December 2006, the plaintiff voiced his opposition to what he perceived to be “ongoing racism

and a hostile work environment.” Id. ¶ 11. The defendant chose not to hire the plaintiff to fill

the Supervisory Highway Safety Specialist position, selecting a Caucasian male instead. Id. ¶

18. Between February 2007 and December 2007, the defendant committed several acts of

retaliation against the plaintiff because he had complained about workplace discrimination,

including reassigning some of the plaintiff’s job responsibilities and giving the plaintiff lower

performance ratings than those the plaintiff had received prior to engaging in protected activity.

Id. ¶¶ 19-22.

The plaintiff commenced this action on August 14, 2009. See generally Compl. At an

initial status hearing held on December 17, 2009, the court ordered that discovery close on

October 28, 2010 and that summary judgment motions be filed on or before December 28, 2010.

See Minute Entry (Dec. 17, 2009). That same day, however – before discovery had begun – the

defendant filed this motion for summary judgment. See generally Def.’s Mot. for Summ. J. The

2 plaintiff filed an opposition to the defendant’s motion, see generally Pl.’s Opp’n, along with a

motion for discovery under Federal Rule of Civil Procedure 56(f), see generally Pl.’s Discovery

Mot., and a motion to strike all but two of the exhibits filed in support of the defendant’s

summary judgment motion, see generally Pl.’s Mot. to Strike. As the aforementioned motions

are now ripe for adjudication, the court turns to the applicable legal standards and the parties’

arguments.

III. ANALYSIS

A. Legal Standard for a Motion for Summary Judgment

Summary judgment is appropriate when “the pleadings, the discovery and disclosure

materials on file, and any affidavits show that there is no genuine issue as to any material fact

and that the movant is entitled to judgment as a matter of law.” FED. R. CIV. P. 56(c); see also

Celotex Corp. v. Catrett, 477 U.S. 317, 322 (1986); Diamond v. Atwood, 43 F.3d 1538, 1540

(D.C. Cir. 1995). To determine which facts are “material,” a court must look to the substantive

law on which each claim rests. Anderson v. Liberty Lobby, Inc., 477 U.S. 242, 248 (1986). A

“genuine issue” is one whose resolution could establish an element of a claim or defense and,

therefore, affect the outcome of the action. Celotex, 477 U.S. at 322; Anderson, 477 U.S. at 248.

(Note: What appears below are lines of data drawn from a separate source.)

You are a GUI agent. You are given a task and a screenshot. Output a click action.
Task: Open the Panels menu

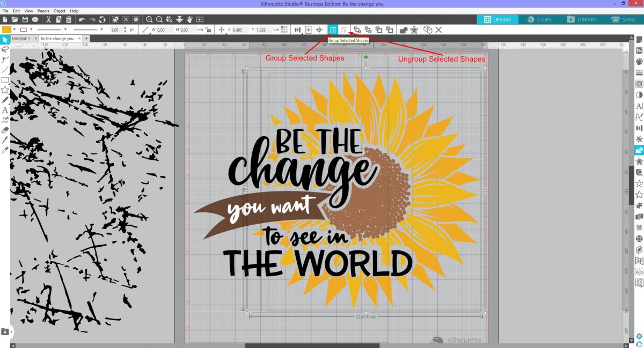43,11
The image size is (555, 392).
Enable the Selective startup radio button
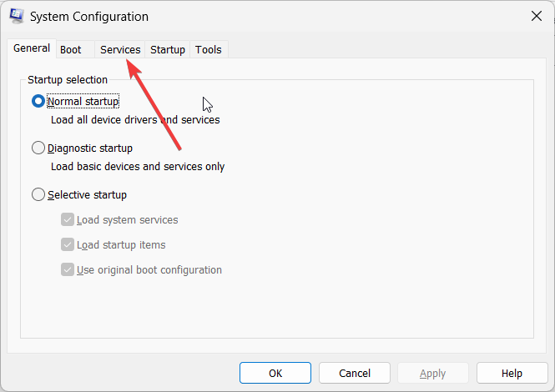(38, 194)
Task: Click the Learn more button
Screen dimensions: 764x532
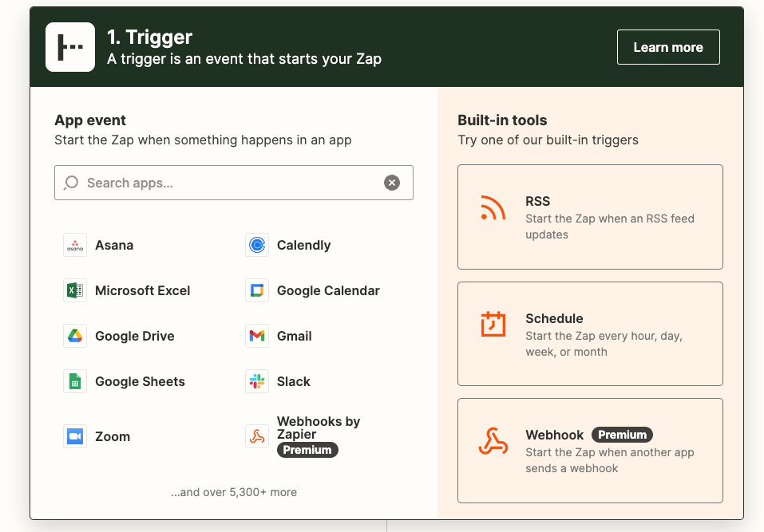Action: click(x=667, y=47)
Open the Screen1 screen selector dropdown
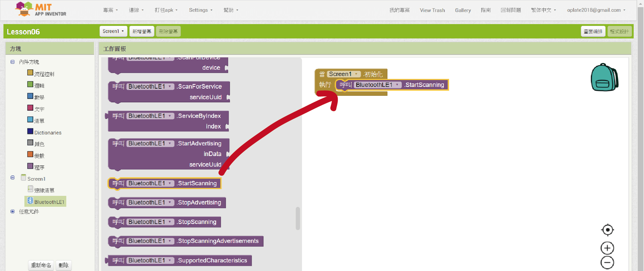644x271 pixels. (x=113, y=31)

In ruling on a motion for summary judgment, the court must draw all justifiable

inferences in the nonmoving party’s favor and accept the nonmoving party’s evidence as true.

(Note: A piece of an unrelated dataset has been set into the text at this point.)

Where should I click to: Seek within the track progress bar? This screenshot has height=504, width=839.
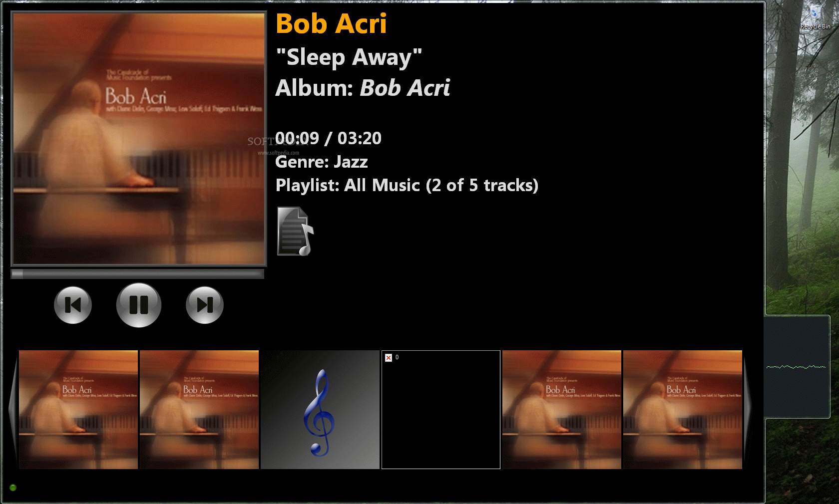point(137,273)
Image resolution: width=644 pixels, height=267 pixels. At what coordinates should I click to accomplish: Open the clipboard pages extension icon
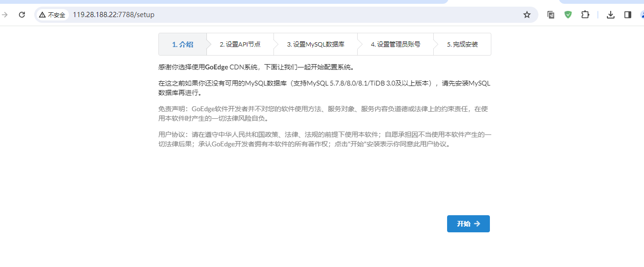click(x=551, y=15)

Anderson, 477 U.S. at 255. A nonmoving party, however, must establish more than “the mere

existence of a scintilla of evidence” in support of its position. Id. at 252. To prevail on a motion

for summary judgment, the moving party must show that the nonmoving party “fail[ed] to make

3 a showing sufficient to establish the existence of an element essential to that party’s case, and on

which that party will bear the burden of proof at trial.” Celotex, 477 U.S. at 322. By pointing to

the absence of evidence proffered by the nonmoving party, a moving party may succeed on

summary judgment. Id.

The nonmoving party may defeat summary judgment through factual representations

made in a sworn affidavit if he “support[s] his allegations . . . with facts in the record,” Greene v.

Dalton, 164 F.3d 671, 675 (D.C. Cir. 1999) (quoting Harding v. Gray, 9 F.3d 150, 154 (D.C.

Cir. 1993)), or provides “direct testimonial evidence,” Arrington v. United States, 473 F.3d 329,

338 (D.C. Cir. 2006). Indeed, for the court to accept anything less “would defeat the central

purpose of the summary judgment device, which is to weed out those cases insufficiently

meritorious to warrant the expense of a jury trial.” Greene, 164 F.3d at 675.

Finally, the D.C. Circuit has directed that because it is difficult for a plaintiff to establish

proof of discrimination, the court should view summary-judgment motions in such cases with

special caution. See Aka v. Washington Hosp. Ctr., 116 F.3d 876, 879-80 (D.C. Cir. 1997),

overturned on other grounds, 156 F.3d 1284 (D.C. Cir. 1998) (en banc); see also Johnson v.

Digital Equip. Corp., 836 F. Supp. 14, 18 (D.D.C. 1993).